But the reason I write about this is not for the opportunity to link to this, but rather because the author of the article, Charles Duhigg, uses Depp’s situation as a frame of reference for considering the appropriateness of the Department of Labor’s new fiduciary regulations. Of course, Depp and his problems don’t implicate the rule itself, but they do illustrate the question of how much responsibility should be imposed on financial advisors to act in their clients’ best interest and how much responsibility should instead be placed on investors to – when it comes to their advisors’ advice – “trust but verify” (which is always a good rule in life, and one I have lived by since the Reagan era). As the author of the article suggests, the new fiduciary regulations can be understood as an attempt to recalibrate where the line should be drawn on the continuum between an advisor’s responsibility to protect his client, on the one end, and the client’s responsibility to protect himself on the other. The new fiduciary regulation moves that dividing line closer to the advisor’s end of the scale, making the advisor a fiduciary of the client’s needs when it comes to investing.

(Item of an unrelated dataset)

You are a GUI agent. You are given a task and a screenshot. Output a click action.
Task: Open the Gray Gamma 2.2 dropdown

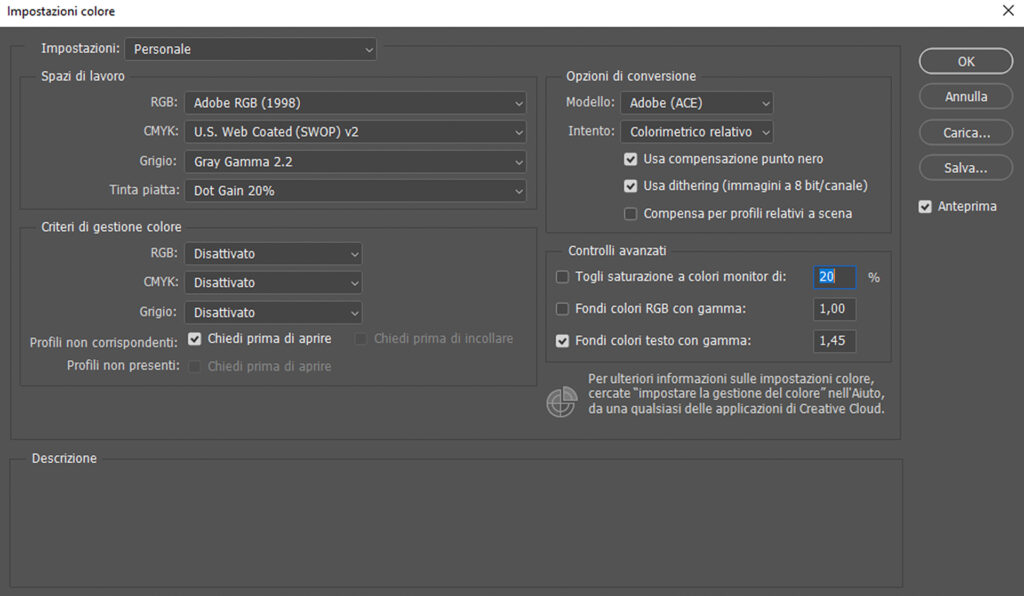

The author suggests that Depp’s extreme lack of attention to his own finances suggests that there are limits on the extent to which the obligation of protecting a client against bad investment decisions should be imposed on financial advisors. However, when it comes to the Department of Labor’s new fiduciary rules, there is something important that the article’s author leaves out of the equation, which is the sheer difficulty of understanding the expenses and risks of investment products offered to clients by their advisors. I litigate disputes over retirement plan holdings all the time, and I can tell you, that information is not always readily available to advisors’ clients, their clients often don’t even know to ask for it or if so, what to ask for, and they often cannot understand the information provided to them. That information and knowledge gap between financial advisors on the one side and their customers on the other cannot be ignored in considering how much obligation to protect customers – including, if need be, taking on the status of a fiduciary – should be assigned by regulation to financial advisors.

Are Forum Selection Clauses Valid Under ERISA?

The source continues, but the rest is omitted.